Perceive-to-Reason: Decoupling Perception and Reasoning for Fine-Grained Visual Reasoning
English summary
The paper proposes Perceive-to-Reason (P2R), a framework that decouples fine-grained visual reasoning into a two-stage process: a Perceiver that localizes question-relevant evidence in the image, and a Reasoner that answers using the annotated image and cropped regions. It introduces Perception-Reasoning Alternating GRPO (PRA-GRPO), a role-aware reinforcement learning strategy that alternates updates between perception-focused and reasoning-focused phases using only final-answer supervision. Built on Qwen3-VL-Instruct-2B/4B/8B, P2R consistently improves performance; P2R-4B achieves 93.2% on V-Star, 81.9% on HR-Bench-4K, and 80.5% on HR-Bench-8K, substantially outperforming its backbone. Further experiments show the benefits extend beyond high-resolution benchmarks to broader multimodal reasoning tasks.
Chinese summary
该论文提出 Perceive-to-Reason (P2R) 框架,将细粒度视觉推理解耦为两阶段:感知器定位与问题相关的图像证据,推理器基于标注图像和裁剪区域回答问题。同时引入感知-推理交替 GRPO (PRA-GRPO),一种角色感知的强化学习策略,仅使用最终答案监督,交替进行感知和推理训练更新。基于 Qwen3-VL-Instruct-2B/4B/8B 构建,P2R 在所有规模上均带来性能提升;P2R-4B 在 V-Star 上达 93.2%、HR-Bench-4K 上 81.9%、HR-Bench-8K 上 80.5%,大幅超越其基础模型。进一步实验表明,P2R 的优势从高分辨率基准拓展至更广泛的多模态推理任务。
Key points
P2R decouples fine-grained visual reasoning into perception (localizing evidence) and reasoning (answering) stages.
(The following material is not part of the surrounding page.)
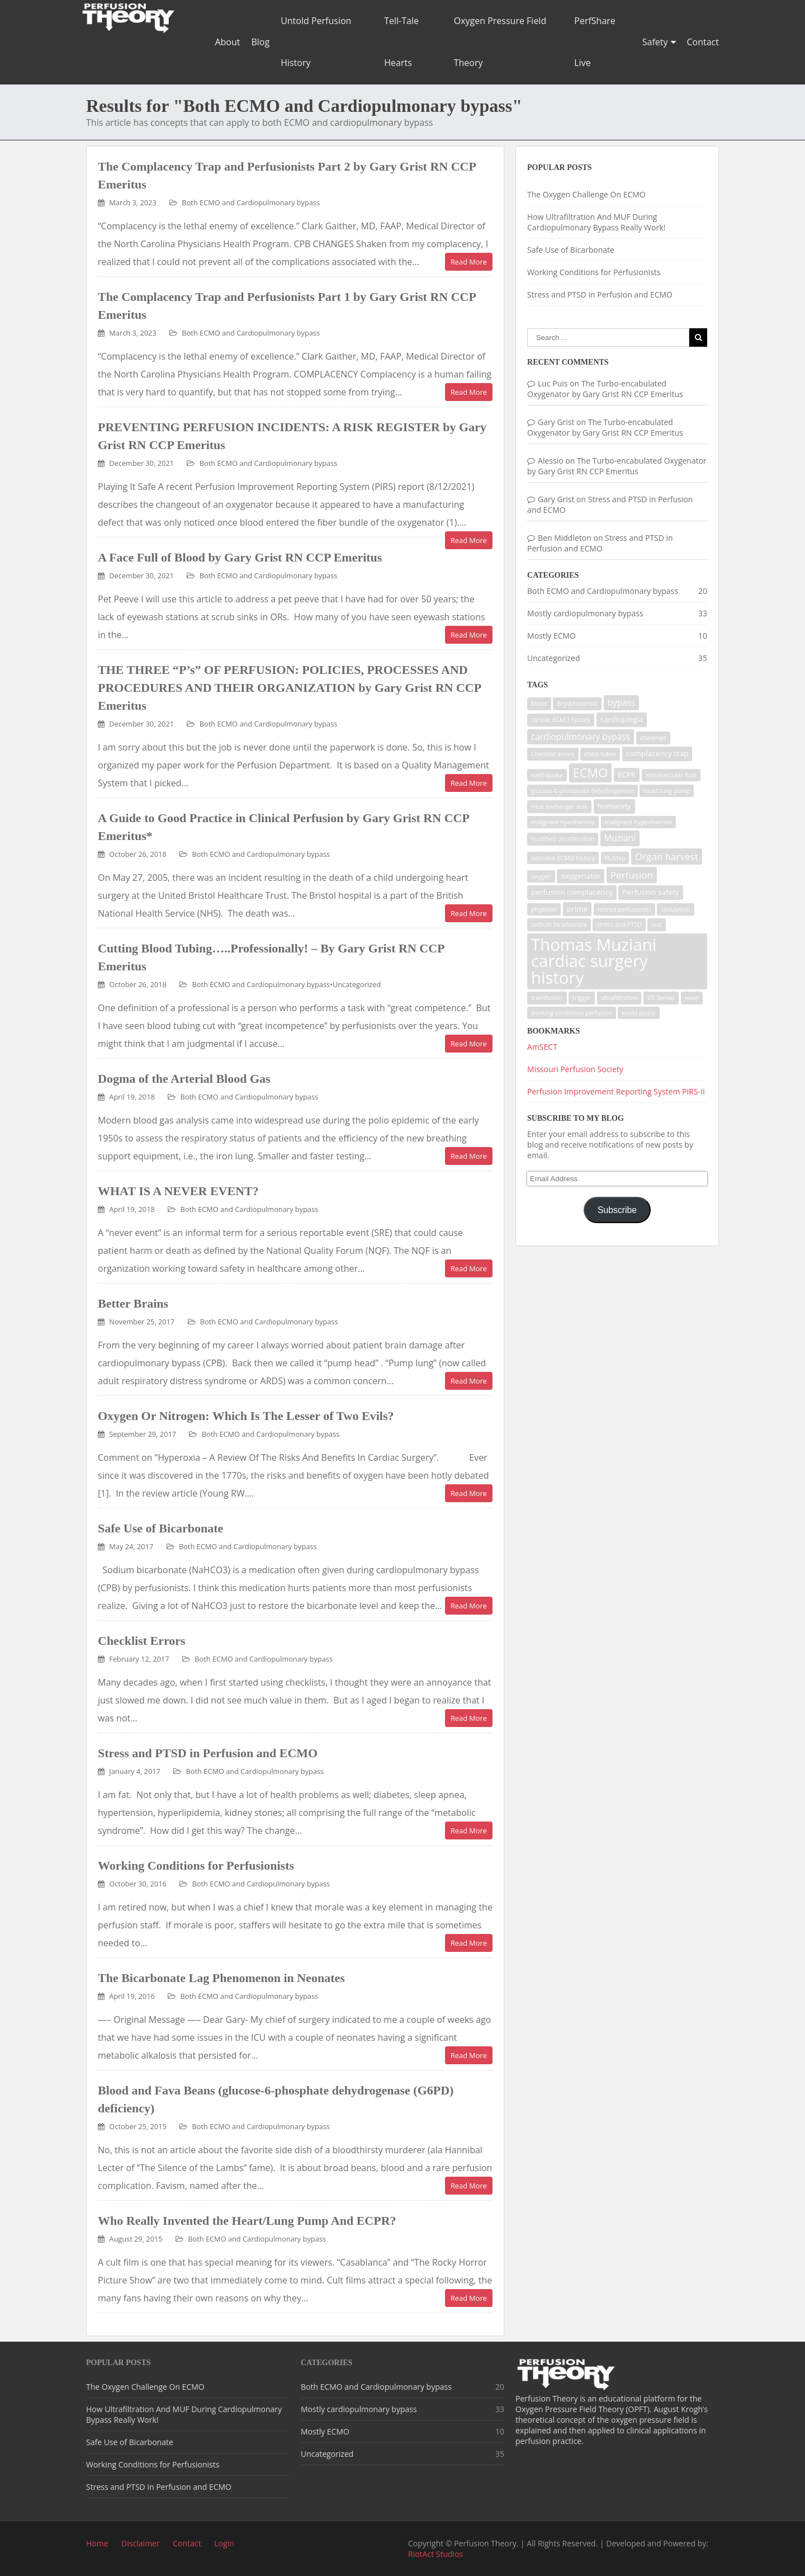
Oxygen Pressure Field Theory (500, 42)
P2R 将细粒度视觉推理解耦为感知(定位证据)和推理(回答问题)两个阶段。
PRA-GRPO alternates training updates between perception and reasoning roles using only final-answer supervision.
PRA-GRPO 仅使用最终答案监督,交替进行面向感知和面向推理的训练更新。
P2R-4B achieves 93.2% on V-Star, 81.9% on HR-Bench-4K, and 80.5% on HR-Bench-8K, outperforming the backbone.
P2R-4B 在 V-Star 上达 93.2%,HR-Bench-4K 上 81.9%,HR-Bench-8K 上 80.5%,超越基础模型。
The framework is built on Qwen3-VL-Instruct and improves performance across model scales and on broader multimodal tasks.
框架基于 Qwen3-VL-Instruct 构建,在不同模型规模和更广泛的多模态任务上均带来提升。